Configuration and Administration

Long Running Tasks

This page is accessed via Business Process Automation > Long Running Tasks.

Use this page to see all long-running tasks, whether active or completed. This aids in performance diagnoses and acts as a portal to more specific task information like Bulk Plan results.

Only users with view rights to a domain's task table can see it's tasks. You can click on the action, agent, agent action, process, or transmission that started the task. When you attempt to interrupt a task, it may not be interrupted, such as when it has already finished.

When viewing a long-running task, various buttons appear, depending on the type of task and its state:

  • Interrupt: Appears if the task is interruptible and the current state is MEDIATING, QUEUED or RUNNING.
  • Resubmit: Appears if the task is resubmittable, the system is configured for scalability, and the current state is MEDIATING, QUEUED or RUNNING. Resubmission can be used to interrupt a long-running task and queue it up for reprocessing on another server (or this server after restart).
  • View Log: Always appears This links to the log viewer request screen with the task's start time, machine and log process ID filled out.
  • View Process: Appears if the task is MEDIATING, QUEUED, RUNNING or INTERRUPTING. Note that all tasks in this state are marked as ABORTED on server restart, so these states reflect an active process. The button links you to the Open Process screen for the task process with the process tree expanded.

Long Running Task States

The following describe each state of a long-running task:

  • Not Started: The task process has not started. This state should only occur if an exception occurred before the action, agent, or topic process could be started.
  • Mediating: The task is waiting in the workflow mediator.
  • Queued: The task is waiting in an event queue.
  • Running: The task is executing. A task may remain running after its thread of execution completes if it spawns off other processes (e.g. a workflow agent).
  • Interrupting: The task has received an interruption request but has not yet responded to it.
  • Interrupted: The task successfully stopped execution after an interruption request.
  • Resubmitted: The task successfully stopped execution after an interruption request, and has been resubmitted to the Process Control or Integration In queue for future processing.
  • Completed: The task process completed. Note that this can occur after a task has received an interruption request, if the task completes before it can respond to the request. In addition, a completed task does not necessarily mean it completed successfully. It simply means the process is complete without interruption. e.g., a failed agent or transmission will still be marked as COMPLETED if the failure wasn't due to a ProcessInterruptedException.
  • Aborted: On startup, a server marks all previous long-running tasks assigned to it as ABORTED, if the task's current state is not INTERRUPTED, RESUBMITTED, COMPLETED or ABORTED. In this way, a user can quickly identify tasks that may need special handling as they were effectively killed.
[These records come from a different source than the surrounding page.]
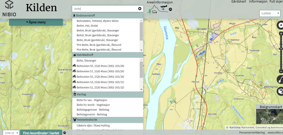Collapse Arealinformasjon with the round chevron
The width and height of the screenshot is (283, 135).
(170, 9)

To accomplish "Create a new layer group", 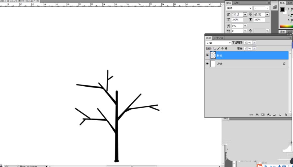I will (x=274, y=115).
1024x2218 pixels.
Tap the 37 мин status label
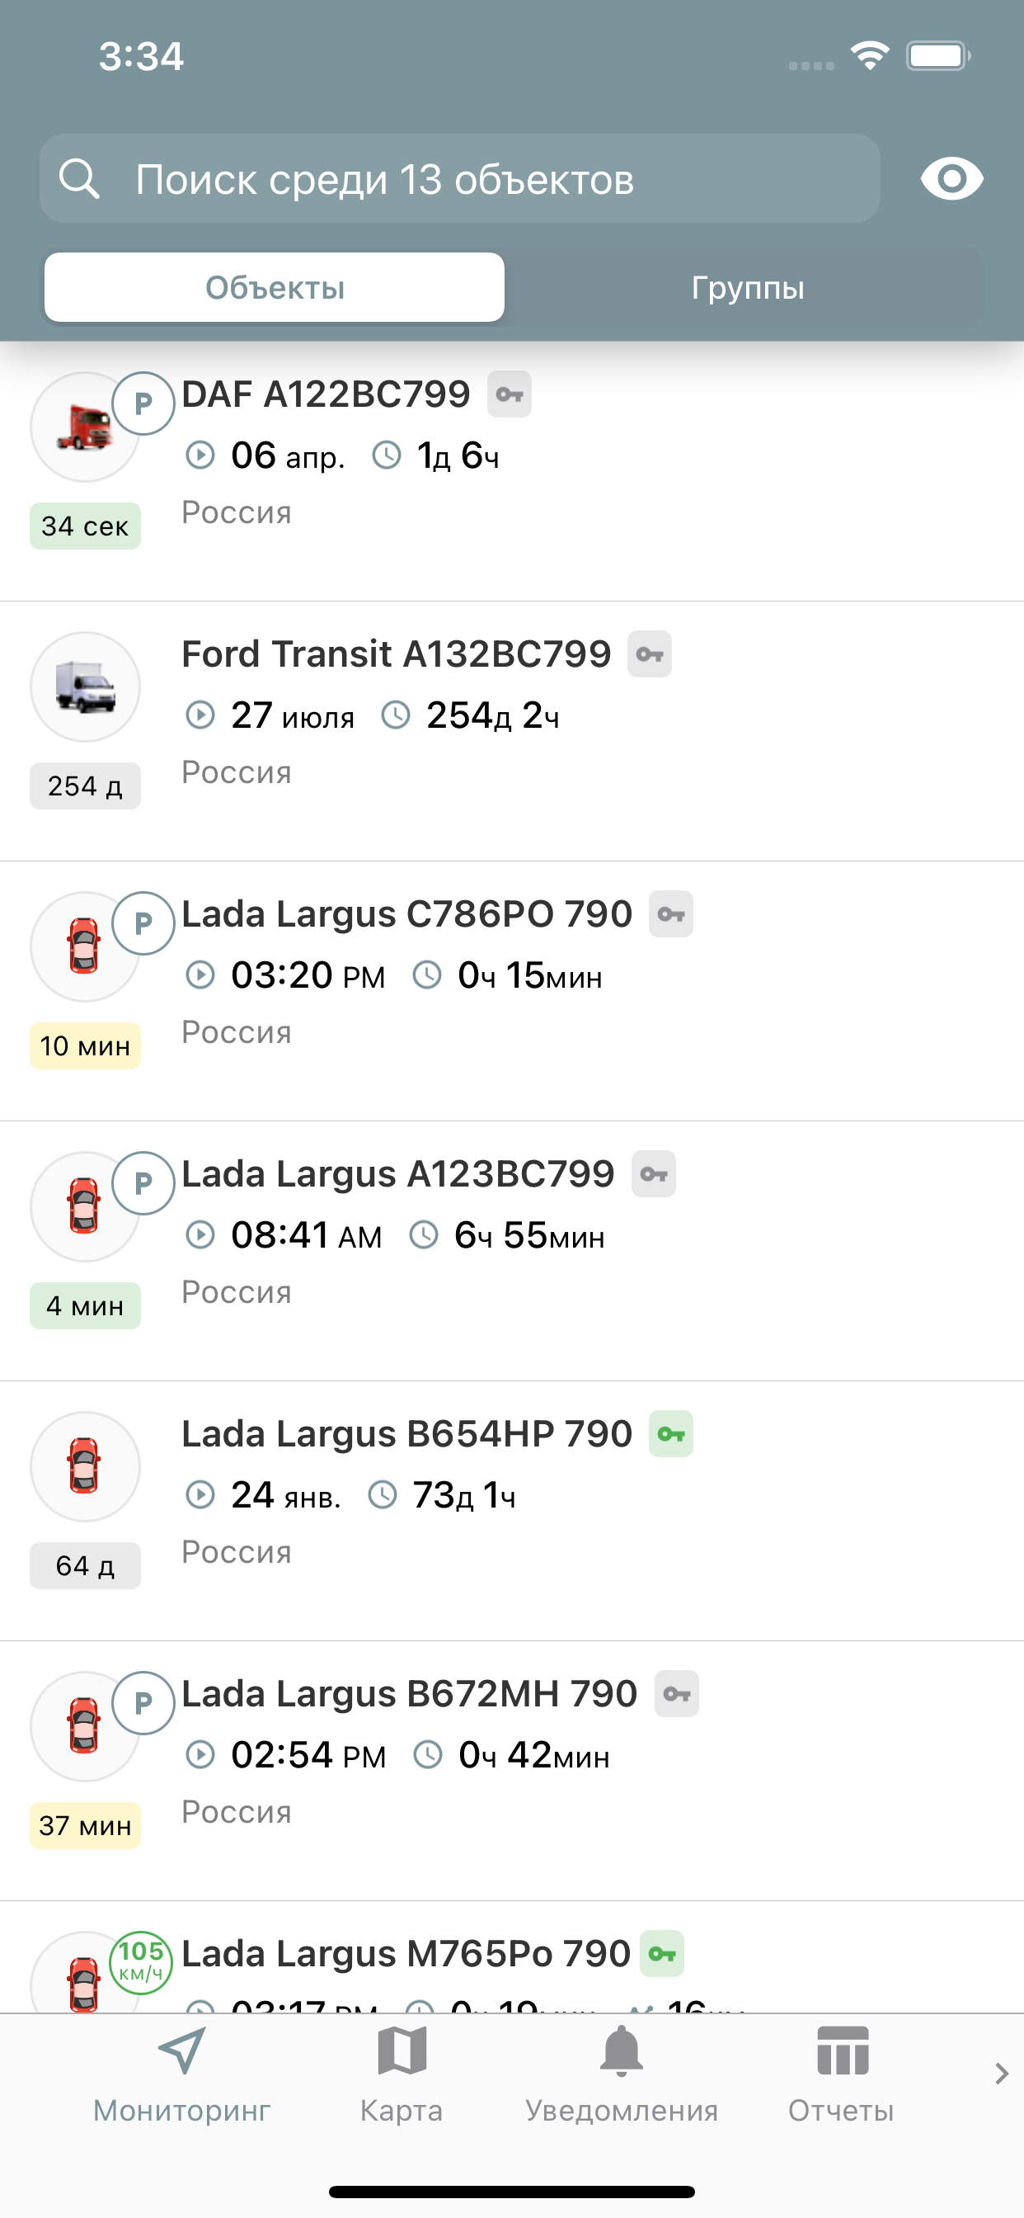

Note: A task in an INTERRUPTING state may end up as INTERRUPTED or COMPLETED. If the task completes before it checks for interruption, it will be marked as COMPLETE. Only if it checks for interruption and exits early (typically via a ProcessInterruptedException) will it be marked as INTERRUPTED. This is important to avoid false negatives when viewing historical tasks.

Types of Long Running Tasks

A long-running task is defined on the action, agent, agent action, transmission, or process control topics.

Actions

For actions, a default is established by the glog.action.numObjectsForLongRunningTask property, which can be overridden by the Minimum Item Count field on the action itself.

An action is interruptible if the Interruption Support field on the Action is set to Interruptible. They cannot be resubmitted.

Automation Agents

Automation agents can be marked as long-running in the header of the Autmation Agent header screen. Note that all long-running agents are interruptible as the agent will check for interruption before the execution of each agent action.

Agents check for interruption prior to each agent action. They cannot be resubmitted.

Agent Actions

Agent actions may be defined by the system as long-running. You cannot change this setting. It is possible for both an agent and one or more of its actions to be tracked as long-running tasks. On the Long Running Task screen, both the parent agent process and the child agent action process appear as separate tasks.

An agent action is interruptible if the Interruption Support field on the agent action is set to Interruptible. They cannot be resubmitted.

Transmissions

A transmission is long-running if:

Every transmission is interruptible:

  • while the transmission is queued in an event queue; or
  • before the first transaction has begun running.

Every transmission polled from the Integration In queue is resubmittable:

  • while the transmission is in the mediator; or
  • while the transmission is queued in an event queue; or
  • before the first transaction has begun running

Process Control Topics

Process control topics  are displayed as long-running in the Process Action screen.

Every process action is interruptible:

  • while waiting in the mediator; or
  • while queued in an event queue; or
  • when Interruption Support on the Process Action is Interruptible or Resubmittable.

Every process action request via Process Control (i.e. has a Process Control History record) is resubmittable:

  • while waiting in the mediator; or
  • while queued in an event queue; or
  • when Interruption Support on the Process Action is Resubmittable.

Task Cleanup

You can configure the Long Running Task Cleanup in Process Management to remove records of old long running tasks. You might want to have this scheduled to run periodically to remove completed tasks.